Skip to content

Journey: The Infrastructure Gap — Model Release ≠ Infrastructure Readiness

The insight

One of the most practical findings from Phase 1 is that a model release does not mean the surrounding inference infrastructure is ready on the same day. This is a structural property of open-source AI infrastructure, not a criticism of any vendor.

The specific gap I hit

Gemma 4 released 2026-04-02. I started building 2026-04-08. One week after release:

Component Status Gap
vLLM engine Day-0 support in v0.19.0 ✓ None
HuggingFace transformers gemma4 model type NOT in 4.57.6 (the current PyPI release) Requires >=4.58 or install from git
NVIDIA Triton Inference Server vLLM backend in 26.03 built against vLLM 0.17.1; upgrading breaks the backend Blocked until Triton 26.04 (late April)
NVIDIA Gemma 4 NVFP4 quantization Published on HuggingFace ✓ None — NVIDIA was ready Day-0
HuggingFace model gating No gate — Apache 2.0, free download ✓ None — policy change from Gemma 1-3

The model itself worked.
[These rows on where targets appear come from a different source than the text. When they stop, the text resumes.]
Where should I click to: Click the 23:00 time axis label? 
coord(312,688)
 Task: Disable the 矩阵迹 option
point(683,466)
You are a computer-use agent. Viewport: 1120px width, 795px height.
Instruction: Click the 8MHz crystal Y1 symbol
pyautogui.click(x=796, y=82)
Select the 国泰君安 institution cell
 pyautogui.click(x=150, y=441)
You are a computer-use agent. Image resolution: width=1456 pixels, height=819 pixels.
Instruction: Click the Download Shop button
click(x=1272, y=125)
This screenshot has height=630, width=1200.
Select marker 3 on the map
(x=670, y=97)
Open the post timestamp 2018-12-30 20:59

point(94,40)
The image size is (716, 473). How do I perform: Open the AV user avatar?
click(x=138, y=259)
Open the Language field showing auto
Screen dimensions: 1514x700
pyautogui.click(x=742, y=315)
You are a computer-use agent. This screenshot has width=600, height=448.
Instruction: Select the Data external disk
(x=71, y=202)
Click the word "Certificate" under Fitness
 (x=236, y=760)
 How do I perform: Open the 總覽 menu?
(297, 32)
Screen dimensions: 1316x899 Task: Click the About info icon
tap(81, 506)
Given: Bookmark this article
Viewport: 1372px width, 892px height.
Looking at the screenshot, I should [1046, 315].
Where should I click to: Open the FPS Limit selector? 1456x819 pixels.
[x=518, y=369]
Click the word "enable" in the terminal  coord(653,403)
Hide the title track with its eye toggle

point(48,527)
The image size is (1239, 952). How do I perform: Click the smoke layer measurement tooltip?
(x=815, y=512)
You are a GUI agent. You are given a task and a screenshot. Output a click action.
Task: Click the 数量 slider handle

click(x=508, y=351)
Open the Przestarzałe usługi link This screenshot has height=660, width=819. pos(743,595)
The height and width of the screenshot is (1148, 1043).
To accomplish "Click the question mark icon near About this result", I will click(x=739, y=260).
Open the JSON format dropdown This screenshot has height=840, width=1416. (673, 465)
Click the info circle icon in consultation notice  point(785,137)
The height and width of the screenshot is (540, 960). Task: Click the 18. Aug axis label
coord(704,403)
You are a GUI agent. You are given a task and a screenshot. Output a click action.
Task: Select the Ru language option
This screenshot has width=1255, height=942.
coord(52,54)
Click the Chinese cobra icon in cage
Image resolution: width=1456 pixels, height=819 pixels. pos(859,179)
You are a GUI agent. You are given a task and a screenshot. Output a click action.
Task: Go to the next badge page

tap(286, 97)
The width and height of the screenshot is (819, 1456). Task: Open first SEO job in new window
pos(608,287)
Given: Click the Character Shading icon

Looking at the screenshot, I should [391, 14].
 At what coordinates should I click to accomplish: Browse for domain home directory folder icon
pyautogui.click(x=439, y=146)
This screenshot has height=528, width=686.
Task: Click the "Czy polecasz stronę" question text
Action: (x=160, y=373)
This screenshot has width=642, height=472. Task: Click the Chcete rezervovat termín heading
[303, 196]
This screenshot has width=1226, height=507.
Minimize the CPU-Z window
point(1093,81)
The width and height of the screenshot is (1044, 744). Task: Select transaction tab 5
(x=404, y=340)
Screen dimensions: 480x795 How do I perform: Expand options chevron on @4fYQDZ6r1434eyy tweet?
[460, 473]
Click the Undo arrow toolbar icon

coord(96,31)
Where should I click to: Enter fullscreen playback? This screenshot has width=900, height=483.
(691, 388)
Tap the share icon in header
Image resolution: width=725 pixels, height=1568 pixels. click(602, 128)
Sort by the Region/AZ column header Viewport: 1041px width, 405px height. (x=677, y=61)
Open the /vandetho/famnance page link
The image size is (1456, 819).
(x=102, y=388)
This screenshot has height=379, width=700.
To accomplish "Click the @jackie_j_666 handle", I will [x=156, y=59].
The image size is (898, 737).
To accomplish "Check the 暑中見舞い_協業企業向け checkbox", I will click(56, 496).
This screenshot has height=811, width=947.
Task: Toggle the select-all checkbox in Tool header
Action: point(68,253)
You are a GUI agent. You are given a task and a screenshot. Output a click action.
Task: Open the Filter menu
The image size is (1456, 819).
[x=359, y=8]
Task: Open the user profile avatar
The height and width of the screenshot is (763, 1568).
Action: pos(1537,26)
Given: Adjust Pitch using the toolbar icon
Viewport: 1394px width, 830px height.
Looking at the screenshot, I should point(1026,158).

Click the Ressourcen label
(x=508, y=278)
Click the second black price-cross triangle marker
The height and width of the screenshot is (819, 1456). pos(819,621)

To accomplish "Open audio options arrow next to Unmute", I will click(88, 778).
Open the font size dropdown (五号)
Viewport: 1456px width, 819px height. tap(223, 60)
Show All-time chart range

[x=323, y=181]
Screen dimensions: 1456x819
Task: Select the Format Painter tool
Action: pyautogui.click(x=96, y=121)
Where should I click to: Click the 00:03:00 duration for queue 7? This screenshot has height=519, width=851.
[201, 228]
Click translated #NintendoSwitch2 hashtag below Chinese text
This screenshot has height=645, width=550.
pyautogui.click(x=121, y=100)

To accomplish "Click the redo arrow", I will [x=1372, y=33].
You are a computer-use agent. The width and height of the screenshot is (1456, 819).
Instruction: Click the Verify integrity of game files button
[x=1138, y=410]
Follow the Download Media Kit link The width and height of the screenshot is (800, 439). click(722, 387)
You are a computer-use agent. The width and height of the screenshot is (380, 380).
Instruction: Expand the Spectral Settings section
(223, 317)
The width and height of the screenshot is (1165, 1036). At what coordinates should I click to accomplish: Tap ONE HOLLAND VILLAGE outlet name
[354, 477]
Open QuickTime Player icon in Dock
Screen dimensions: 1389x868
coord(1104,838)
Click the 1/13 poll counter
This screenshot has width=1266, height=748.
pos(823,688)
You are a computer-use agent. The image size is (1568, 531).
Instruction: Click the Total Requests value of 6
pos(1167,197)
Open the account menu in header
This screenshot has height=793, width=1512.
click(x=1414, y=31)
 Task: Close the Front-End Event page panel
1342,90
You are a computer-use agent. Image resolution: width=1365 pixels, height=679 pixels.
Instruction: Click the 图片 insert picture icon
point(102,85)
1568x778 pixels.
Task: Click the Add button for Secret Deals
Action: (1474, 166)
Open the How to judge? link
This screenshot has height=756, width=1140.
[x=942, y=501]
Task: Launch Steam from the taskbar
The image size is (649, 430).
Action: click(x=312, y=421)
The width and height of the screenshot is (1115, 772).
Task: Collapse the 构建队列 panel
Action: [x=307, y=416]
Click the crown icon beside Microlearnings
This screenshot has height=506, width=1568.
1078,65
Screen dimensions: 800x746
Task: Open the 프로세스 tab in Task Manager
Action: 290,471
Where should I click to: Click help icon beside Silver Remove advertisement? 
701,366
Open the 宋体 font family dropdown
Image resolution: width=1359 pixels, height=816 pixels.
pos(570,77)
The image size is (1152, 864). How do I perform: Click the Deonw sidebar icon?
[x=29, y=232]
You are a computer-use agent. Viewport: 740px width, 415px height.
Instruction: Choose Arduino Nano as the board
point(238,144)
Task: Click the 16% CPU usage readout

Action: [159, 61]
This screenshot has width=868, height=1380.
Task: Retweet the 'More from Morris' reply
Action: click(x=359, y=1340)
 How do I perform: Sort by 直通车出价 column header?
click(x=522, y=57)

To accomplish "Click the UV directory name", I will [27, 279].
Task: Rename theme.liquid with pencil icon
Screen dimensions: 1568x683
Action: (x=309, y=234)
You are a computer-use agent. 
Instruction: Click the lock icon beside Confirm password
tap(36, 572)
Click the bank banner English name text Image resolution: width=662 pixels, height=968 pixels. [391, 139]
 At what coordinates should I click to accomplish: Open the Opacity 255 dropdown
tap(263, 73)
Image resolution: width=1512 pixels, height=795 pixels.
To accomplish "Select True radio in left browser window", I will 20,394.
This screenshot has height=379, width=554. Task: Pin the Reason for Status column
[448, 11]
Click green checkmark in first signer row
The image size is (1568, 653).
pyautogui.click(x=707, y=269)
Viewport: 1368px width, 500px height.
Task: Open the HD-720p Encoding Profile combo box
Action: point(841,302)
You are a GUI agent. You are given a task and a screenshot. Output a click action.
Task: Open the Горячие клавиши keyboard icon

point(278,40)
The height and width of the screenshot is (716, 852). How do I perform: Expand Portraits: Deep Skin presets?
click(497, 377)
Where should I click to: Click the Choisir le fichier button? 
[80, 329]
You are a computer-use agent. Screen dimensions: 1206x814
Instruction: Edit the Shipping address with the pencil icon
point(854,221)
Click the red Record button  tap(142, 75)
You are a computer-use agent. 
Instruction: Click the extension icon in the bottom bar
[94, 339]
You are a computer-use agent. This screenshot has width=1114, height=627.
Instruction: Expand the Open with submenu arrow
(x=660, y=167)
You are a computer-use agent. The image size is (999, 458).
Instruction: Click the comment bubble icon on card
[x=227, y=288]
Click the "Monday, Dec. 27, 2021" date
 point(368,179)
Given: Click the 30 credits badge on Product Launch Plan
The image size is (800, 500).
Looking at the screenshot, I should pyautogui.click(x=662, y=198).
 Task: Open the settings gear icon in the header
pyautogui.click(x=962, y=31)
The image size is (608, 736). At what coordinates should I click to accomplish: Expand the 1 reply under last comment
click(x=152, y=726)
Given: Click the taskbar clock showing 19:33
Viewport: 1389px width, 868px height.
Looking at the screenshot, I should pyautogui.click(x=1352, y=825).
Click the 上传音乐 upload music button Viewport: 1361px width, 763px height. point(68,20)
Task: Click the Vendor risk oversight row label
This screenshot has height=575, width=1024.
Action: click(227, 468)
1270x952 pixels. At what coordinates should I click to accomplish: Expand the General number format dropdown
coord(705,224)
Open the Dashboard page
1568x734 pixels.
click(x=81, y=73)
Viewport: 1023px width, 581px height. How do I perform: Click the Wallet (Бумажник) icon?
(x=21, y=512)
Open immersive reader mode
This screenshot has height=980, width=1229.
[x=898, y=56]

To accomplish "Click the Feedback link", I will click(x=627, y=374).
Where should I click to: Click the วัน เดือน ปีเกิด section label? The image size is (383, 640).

The engine that runs it worked. But the ecosystem around it — the model-config library, the serving orchestrator, the container images — lagged by days to weeks.

Why this matters for edge deployments

Air-gapped and sovereign edge deployments must plan for this gap because:

  1. They can't just pip install from PyPI on a classified network. Every dependency must be pre-staged and validated. If the validated transformers version is 4.57.6 and the model needs 4.58, the model is unusable until the next validation cycle.

  2. They pin infrastructure versions for stability. A Federal site running Triton 26.03 won't upgrade to 26.04 on Day-0 — they'll wait for their own validation, which might be 26.06 or later.

  3. The gap is structural, not accidental. The model, the inference engine, the model-config library, and the serving orchestrator are four independent release trains maintained by four different teams (Google DeepMind, vLLM project, HuggingFace, NVIDIA). Synchronizing them is nobody's job.

How GemmaForge handles it

The approach: maintain the ability to compose components at different release cadences rather than pinning to a single vendor's stack.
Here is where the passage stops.